While he naturally applied this experience to the maintenance and management of the Withdean Stadium pitch, his expertise really came to the fore when the club decided to build a new stadium (the AMEX Community Stadium) and Steve became an integral member of the team which specified the construction of the new pitch for the club’s 2011/12 season.
“All new pitch projects are a case of marrying what’s ideally required with the available budget, of course, and this was no different,” Steve reflects. “We opted for a fibrelastic surface, using grasses that I was used to working with – mainly Rigby Taylor’s R14; a 100 per cent perennial ryegrass containing the cultivars Columbia, Poseidon, Duparc and Berloiz 1.
“That pitch has performed very well over the years but this summer  it has been replaced by a hybrid surface – two similar hybrid pitches are in place at the training ground alongside hybrid surfaces for goalkeeping and training areas – but, again, we are sticking with the R14 as part of the seed mixtures used because it gives me everything I need, including rapid establishment, good colour, a clean cut and good disease and shade tolerance.
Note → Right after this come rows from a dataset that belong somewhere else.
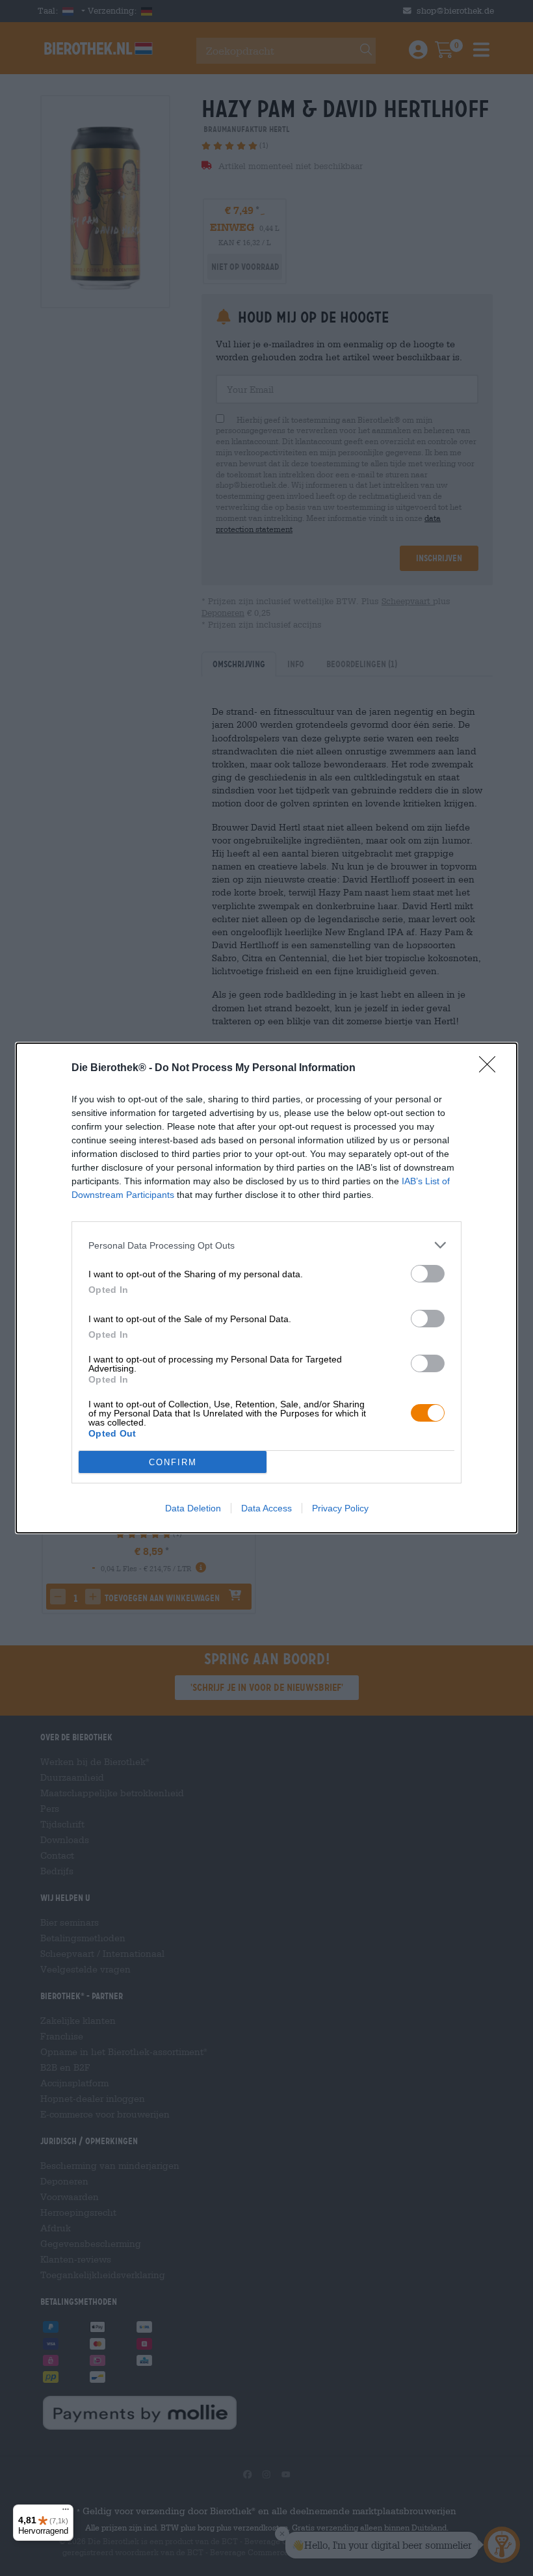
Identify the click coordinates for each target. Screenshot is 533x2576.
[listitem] (266, 1245)
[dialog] (266, 1288)
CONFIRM (173, 1462)
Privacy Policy (340, 1508)
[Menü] (65, 2512)
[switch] (428, 1273)
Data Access (266, 1508)
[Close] (491, 1068)
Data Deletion (193, 1508)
“The position of the stadium (elevated but on the South Downs) represents quite a harsh environment in terms of temperature, shade and air flow – the stadium design means we lose a lot of light on the pitch in the winter, perhaps having only a 3 metre wide by 10 metre long strip of sun on the pitch by mid-winter. R14 continues to perform well in conjunction with grow lights and a number of other Rigby Taylor products.”
Underpinned by regular agronomy advice from STRI, R14 is just one of a host of Rigby Taylor products on Steve’s shopping list. He also uses, for example:
 A variety of fungicides;
 A range of fertilisers such as the Microflow-CXS controlled-release liquid – containing chelated trace elements including copper, iron, magnesium, manganese and zinc;
 Amino Form LX amino acid-based supplement for stress relief;
 Activate XL microbial biostimulant; and
 Breaker Advance wetting agent.
Working closely with Rigby Taylor’s Regional Sales Director Mike Ring – who, in fact, was a winger in the Seagull’s squad from 1981 to 1984 (he also played for Hull City and Bolton Wanderers, for example), Steve adds: “I actually started doing business with Mike when I was at the university, and we’ve always worked hand-in-hand testing and using the products for the most successful results.
“But Mike’s history with the club does not have any sway on the way in which I select the products I use today. Lots of different products from different suppliers may well make a pitch look good, but that doesn’t always mean it will play well. And, of course, they may not always be the most cost-effective purchases. My job – and the job of all my groundsmen – is to ensure we satisfy all these demands.”
“I’m always willing to tweak things to ensure we are always on top of what’s best in terms of both working practices and pitch performance,” says Steve Winterburn, head of grounds maintenance at Brighton & Hove Albion FC’s AMEX Community Stadium (below) as well as at the club’s training ground.